6.「覚えておかねばならない点」

外回りをしていると、当時いろんな気持ちで回っていた道を通り、いろんな
ことを思い出す。

思い出すというのだから、それまでは忘れているのだが、雨の中でなかなか
アポが取れずに落胆しながら歩いた道や、アポが取れて今すぐならOKとい
われて走った道。なぜ自分はこんなにダメなのかと考えたり、チカラを振り
絞って電話をした企業や、社長からの指示があって勇気を出して怒鳴り込み
にいった企業など、社内でも私宛に郵便局員が二度に渡って内容証明を届け
てきた案件が2度もあった。今となってはスタッフにも「上司に内容証明
届かせてどうするんじゃい」などと笑えるが、当時の本人は必死だった。し
かしそうした経験の上に今の自分がある。

「出来るわけがない!」と何度思ったことか、弱音を吐けない自分の性分に
も随分困る。
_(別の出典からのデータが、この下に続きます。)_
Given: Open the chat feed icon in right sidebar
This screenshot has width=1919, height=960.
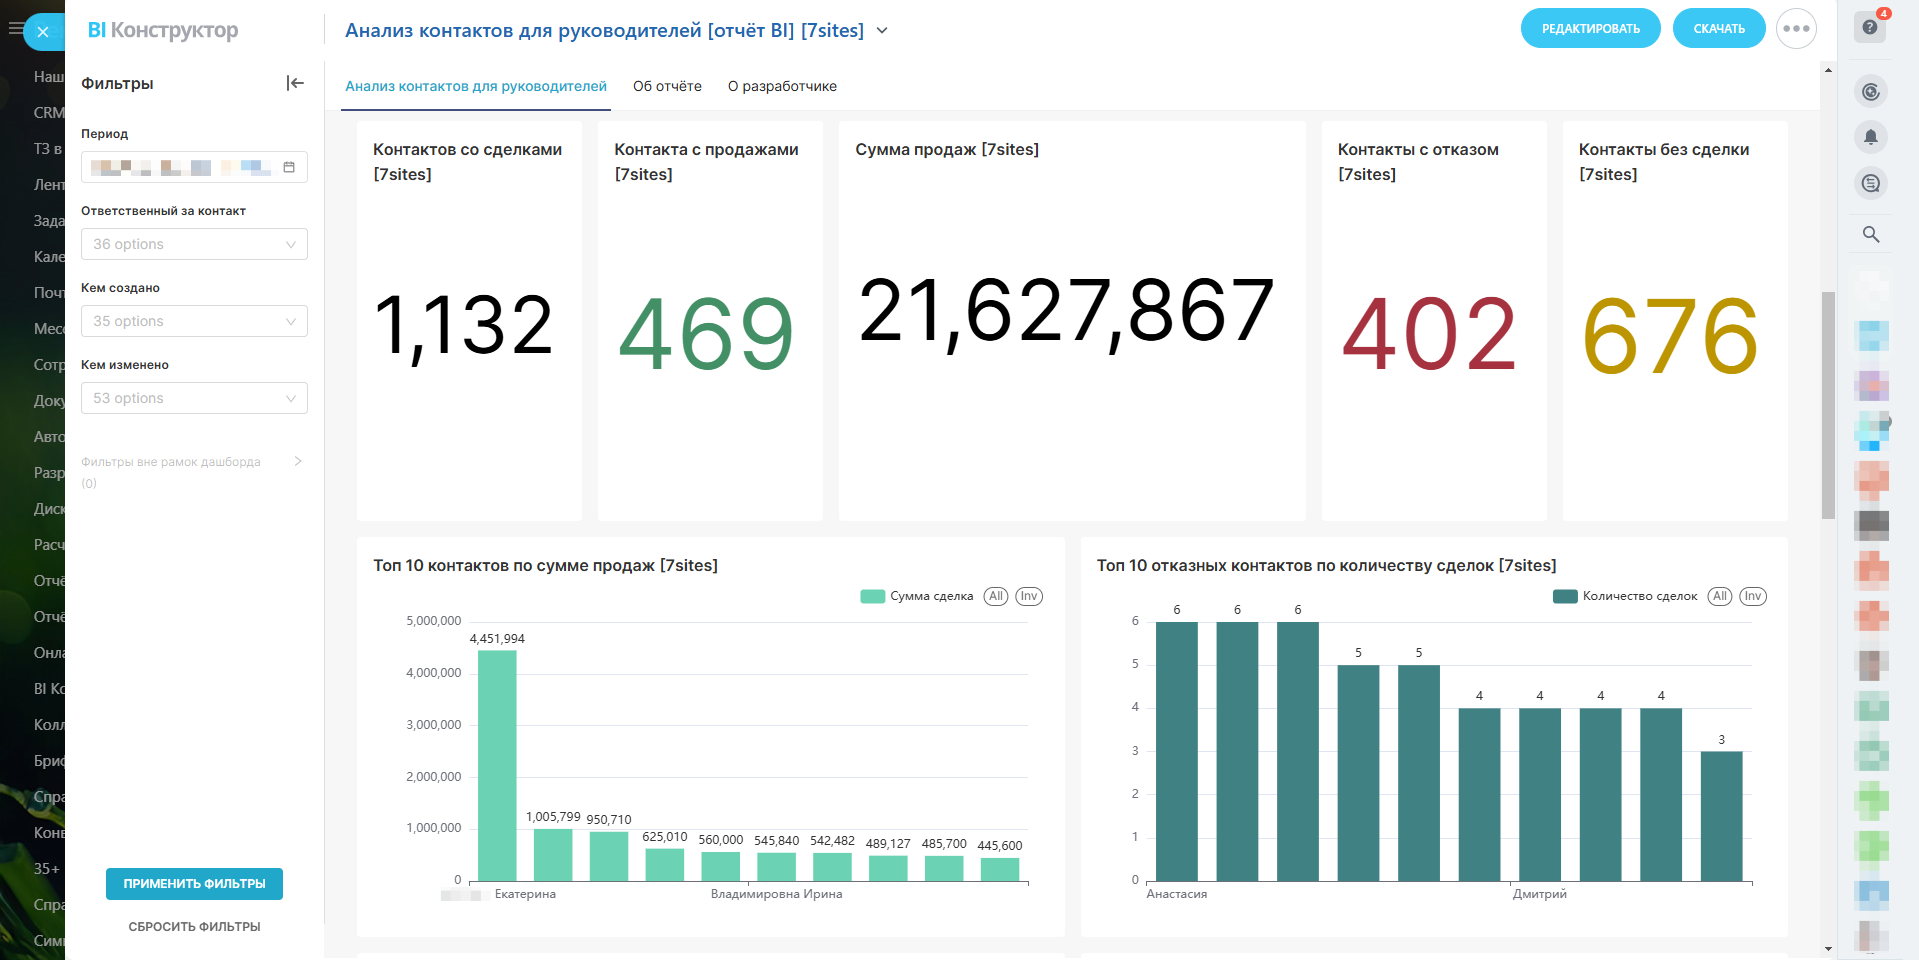Looking at the screenshot, I should point(1871,183).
実際は、なんとか乗り越えているが、常にまだまだダメダメと
いう声が消えない。

何故こんなに自分を責めてしまうのかとも思うが、良い点に向いている面も
ある。ただ自責が強くなると周りにも厳しくなるので上手くバランスを取っ
ていかねばならない。

今は毎日売り上げを見るたびに、どうしようもない不安に陥る。誰かに話せ
ればよいが、なかなかそうもいかない。こうして文にするのも気が引けるが
普段は落胆を感じさせないよう振る舞っているので良しとしたい。

しかし人間忘れるもの。様々な思いも数年前の日記や日報を読み返すと、案
外忘れている。そこで常々思うのが、特に良からぬ判断は一過性の思いで実
行することなかれ。人間案外いい加減なものだ「結局忘れるのだから」とい
う面は常に覚えておかねばならない点だ。